Due to the data-hungry problem caused by the lack of inductive bias in the transformer network,
a hybrid network [85; 46; 2; 47; 88] combining attention mechanism and convolution operator is
proposed to improve performance.
2.3 Large Language Models
Large Language Models have emerged in recent years in natural language processing. These models
usually contain billions to hundreds of billions of parameters and are trained on large text corpora
[61; 62; 89; 64; 30; 13; 75]. The core architecture of the model is based on the Transformer [78]
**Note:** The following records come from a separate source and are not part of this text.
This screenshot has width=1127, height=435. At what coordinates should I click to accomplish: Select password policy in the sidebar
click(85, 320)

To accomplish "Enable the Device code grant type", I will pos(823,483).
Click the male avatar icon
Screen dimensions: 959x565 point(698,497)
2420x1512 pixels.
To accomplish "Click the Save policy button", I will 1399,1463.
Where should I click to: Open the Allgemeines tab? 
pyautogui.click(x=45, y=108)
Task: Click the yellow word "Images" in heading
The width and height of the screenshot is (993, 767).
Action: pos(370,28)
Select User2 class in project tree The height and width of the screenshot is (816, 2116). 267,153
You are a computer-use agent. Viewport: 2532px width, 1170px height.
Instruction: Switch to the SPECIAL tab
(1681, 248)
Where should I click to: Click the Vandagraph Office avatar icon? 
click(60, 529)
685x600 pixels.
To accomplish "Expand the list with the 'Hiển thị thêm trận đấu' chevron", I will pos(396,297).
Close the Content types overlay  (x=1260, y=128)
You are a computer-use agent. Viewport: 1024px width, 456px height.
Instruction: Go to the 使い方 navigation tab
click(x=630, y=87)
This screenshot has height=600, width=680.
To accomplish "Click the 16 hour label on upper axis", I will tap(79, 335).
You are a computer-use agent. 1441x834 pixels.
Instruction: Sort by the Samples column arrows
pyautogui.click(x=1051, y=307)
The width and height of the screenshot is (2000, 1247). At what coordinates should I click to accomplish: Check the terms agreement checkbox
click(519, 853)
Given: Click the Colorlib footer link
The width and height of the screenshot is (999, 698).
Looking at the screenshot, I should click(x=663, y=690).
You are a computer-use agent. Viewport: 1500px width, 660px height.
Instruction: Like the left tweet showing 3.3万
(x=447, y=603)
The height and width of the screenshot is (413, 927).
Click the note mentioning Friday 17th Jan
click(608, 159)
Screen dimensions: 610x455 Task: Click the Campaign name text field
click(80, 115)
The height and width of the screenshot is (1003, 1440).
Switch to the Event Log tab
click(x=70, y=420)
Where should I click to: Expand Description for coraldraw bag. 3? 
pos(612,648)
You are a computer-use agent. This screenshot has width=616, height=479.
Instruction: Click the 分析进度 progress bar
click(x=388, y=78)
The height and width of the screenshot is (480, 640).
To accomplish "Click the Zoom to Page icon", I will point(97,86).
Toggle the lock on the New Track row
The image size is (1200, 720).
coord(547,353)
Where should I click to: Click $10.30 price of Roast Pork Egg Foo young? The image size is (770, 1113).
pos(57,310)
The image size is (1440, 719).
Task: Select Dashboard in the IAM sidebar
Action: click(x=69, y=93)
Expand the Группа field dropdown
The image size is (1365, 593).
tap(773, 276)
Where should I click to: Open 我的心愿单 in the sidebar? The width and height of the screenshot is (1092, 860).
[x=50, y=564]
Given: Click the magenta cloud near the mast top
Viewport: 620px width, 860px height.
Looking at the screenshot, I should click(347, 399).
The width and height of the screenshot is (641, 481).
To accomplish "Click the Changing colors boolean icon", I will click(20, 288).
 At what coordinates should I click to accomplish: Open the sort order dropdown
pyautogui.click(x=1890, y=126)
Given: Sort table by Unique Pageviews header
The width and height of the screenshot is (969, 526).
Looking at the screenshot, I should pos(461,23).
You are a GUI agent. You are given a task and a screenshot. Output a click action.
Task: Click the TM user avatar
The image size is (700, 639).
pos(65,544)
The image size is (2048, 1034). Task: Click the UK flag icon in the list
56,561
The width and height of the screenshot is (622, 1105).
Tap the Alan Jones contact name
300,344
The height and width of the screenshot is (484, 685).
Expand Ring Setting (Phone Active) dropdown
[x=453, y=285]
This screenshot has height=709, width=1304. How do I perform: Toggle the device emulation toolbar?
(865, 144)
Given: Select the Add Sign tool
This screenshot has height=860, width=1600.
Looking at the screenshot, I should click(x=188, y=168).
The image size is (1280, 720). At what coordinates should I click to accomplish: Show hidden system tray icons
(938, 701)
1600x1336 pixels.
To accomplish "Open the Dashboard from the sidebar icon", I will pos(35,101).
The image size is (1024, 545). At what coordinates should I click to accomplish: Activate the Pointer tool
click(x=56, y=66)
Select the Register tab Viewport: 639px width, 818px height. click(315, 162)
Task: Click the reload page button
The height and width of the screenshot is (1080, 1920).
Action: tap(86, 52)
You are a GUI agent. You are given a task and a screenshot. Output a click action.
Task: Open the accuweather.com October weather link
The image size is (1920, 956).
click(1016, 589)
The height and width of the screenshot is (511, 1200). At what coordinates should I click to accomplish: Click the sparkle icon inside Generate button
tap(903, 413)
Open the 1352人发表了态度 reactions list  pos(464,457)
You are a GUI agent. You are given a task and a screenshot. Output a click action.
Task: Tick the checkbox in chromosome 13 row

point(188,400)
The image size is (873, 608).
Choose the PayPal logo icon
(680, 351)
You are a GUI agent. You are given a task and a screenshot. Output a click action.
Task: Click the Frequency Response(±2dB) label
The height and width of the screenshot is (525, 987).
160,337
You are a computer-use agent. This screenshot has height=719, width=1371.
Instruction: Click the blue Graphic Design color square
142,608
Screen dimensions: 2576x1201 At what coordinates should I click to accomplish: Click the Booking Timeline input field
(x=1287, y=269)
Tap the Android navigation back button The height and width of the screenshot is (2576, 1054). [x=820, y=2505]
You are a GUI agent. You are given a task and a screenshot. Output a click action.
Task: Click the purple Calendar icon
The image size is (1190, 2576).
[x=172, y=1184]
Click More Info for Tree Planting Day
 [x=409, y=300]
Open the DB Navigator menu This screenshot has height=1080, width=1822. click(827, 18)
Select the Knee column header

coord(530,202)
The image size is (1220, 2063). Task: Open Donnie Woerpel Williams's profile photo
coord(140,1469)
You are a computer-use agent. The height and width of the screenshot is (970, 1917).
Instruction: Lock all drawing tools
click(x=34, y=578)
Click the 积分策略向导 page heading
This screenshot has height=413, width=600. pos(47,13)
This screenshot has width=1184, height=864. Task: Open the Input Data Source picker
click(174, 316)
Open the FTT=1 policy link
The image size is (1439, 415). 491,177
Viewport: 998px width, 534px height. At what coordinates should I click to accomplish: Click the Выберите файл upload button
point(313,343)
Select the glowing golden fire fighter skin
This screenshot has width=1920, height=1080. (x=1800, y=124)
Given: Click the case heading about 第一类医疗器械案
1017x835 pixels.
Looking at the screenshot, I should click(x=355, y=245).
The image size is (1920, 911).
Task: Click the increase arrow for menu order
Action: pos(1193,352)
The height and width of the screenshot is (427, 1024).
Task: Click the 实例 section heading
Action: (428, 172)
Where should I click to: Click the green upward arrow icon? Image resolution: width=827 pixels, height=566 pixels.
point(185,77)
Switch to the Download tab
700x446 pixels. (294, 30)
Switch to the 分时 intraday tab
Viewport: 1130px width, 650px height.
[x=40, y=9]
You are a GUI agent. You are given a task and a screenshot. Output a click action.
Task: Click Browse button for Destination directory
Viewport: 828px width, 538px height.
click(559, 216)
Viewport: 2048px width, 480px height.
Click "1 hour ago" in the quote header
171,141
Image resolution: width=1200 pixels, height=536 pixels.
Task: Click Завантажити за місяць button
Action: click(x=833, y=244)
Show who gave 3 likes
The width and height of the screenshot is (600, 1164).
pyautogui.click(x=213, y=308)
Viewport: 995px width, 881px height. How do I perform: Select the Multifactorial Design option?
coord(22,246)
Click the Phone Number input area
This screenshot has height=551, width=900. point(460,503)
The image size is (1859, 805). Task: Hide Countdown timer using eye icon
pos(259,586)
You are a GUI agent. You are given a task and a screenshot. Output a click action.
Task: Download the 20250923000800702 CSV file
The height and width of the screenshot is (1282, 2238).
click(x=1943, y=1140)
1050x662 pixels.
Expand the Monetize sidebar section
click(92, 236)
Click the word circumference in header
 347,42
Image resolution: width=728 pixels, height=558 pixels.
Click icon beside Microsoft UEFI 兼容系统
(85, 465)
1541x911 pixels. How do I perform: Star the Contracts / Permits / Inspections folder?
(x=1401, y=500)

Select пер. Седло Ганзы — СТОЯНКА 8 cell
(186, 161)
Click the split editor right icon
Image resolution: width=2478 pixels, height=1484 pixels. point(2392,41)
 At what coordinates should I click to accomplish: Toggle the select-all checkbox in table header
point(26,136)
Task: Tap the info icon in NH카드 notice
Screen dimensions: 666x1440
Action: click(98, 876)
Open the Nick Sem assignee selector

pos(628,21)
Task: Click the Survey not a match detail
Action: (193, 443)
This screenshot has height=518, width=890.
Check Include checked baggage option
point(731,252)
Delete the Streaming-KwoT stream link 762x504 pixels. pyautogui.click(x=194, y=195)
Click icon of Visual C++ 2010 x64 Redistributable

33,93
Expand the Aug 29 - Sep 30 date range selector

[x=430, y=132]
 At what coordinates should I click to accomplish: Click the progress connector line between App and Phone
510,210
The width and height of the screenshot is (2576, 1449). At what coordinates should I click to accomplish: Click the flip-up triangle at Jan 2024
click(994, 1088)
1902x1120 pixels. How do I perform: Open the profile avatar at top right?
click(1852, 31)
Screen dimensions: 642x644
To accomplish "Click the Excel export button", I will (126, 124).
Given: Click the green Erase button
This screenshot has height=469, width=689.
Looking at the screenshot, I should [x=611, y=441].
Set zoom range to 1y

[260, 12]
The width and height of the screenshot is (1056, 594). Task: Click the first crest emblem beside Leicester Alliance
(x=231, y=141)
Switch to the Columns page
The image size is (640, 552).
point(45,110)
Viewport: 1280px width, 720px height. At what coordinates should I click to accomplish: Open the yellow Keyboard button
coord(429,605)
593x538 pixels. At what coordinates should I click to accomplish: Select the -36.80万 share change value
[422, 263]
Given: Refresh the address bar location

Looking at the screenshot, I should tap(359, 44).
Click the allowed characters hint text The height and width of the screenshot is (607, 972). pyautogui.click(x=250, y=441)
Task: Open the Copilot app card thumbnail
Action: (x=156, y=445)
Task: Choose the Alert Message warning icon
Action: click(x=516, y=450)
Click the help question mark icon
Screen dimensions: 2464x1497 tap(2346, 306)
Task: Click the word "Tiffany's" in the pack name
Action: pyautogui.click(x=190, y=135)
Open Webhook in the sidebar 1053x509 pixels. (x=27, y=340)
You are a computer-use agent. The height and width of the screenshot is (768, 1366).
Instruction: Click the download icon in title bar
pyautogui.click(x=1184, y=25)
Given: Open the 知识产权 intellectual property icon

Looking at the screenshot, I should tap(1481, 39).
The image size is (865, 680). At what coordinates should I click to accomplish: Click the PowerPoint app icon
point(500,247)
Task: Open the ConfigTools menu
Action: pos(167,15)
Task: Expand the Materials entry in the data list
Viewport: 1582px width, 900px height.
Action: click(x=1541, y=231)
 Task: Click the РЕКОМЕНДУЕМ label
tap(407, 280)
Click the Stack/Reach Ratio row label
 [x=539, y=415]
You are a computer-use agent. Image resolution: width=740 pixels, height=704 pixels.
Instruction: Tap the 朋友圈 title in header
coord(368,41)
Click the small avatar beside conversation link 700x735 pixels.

while the objective functions range from masked language modeling [17; 53; 35], generative language
modeling [61; 62; 7] and permuted language modeling [14]. Among these works, the generative
based language models showed promising results [62; 7] on a wide range of natural language
understanding benchmarks. Beginning with the representative work GPT-3 [7], a series of works
[69; 63; 30; 101; 13; 75] scaled up the model and pre-training data and demonstrated strong few-shot
and zero-shot performance. Despite the promising results on natural language tasks, the capability of
the models are still less explored in multimodal domain. In this paper, we attempt to discover the
long-range modeling capacity of LLMs in improving video understanding.
2.4 Multimodal Models
Multimodal Models aim to learn joint vision and language representation for multimodal downstream
tasks. The dominant works are VLP models trained end-to-end on large-scale image/video-text
pairs [60; 34; 44; 40; 79; 4; 49]. To relieve the high computation resources, modulated vision
language models adopted frozen unimodal or multimodal pre-trained encoders with learnable modules
[43; 42; 1]. These models leveraged strong representation ability of large language models for
alignment or generation tasks. BLIP-2 [42] trained a lightweight Transformer to compress the visual
tokens and built a bridge between vision output and language input. Flamingo [1] injected visual
features into LLM by adding intermediate cross-attention Transformer layers.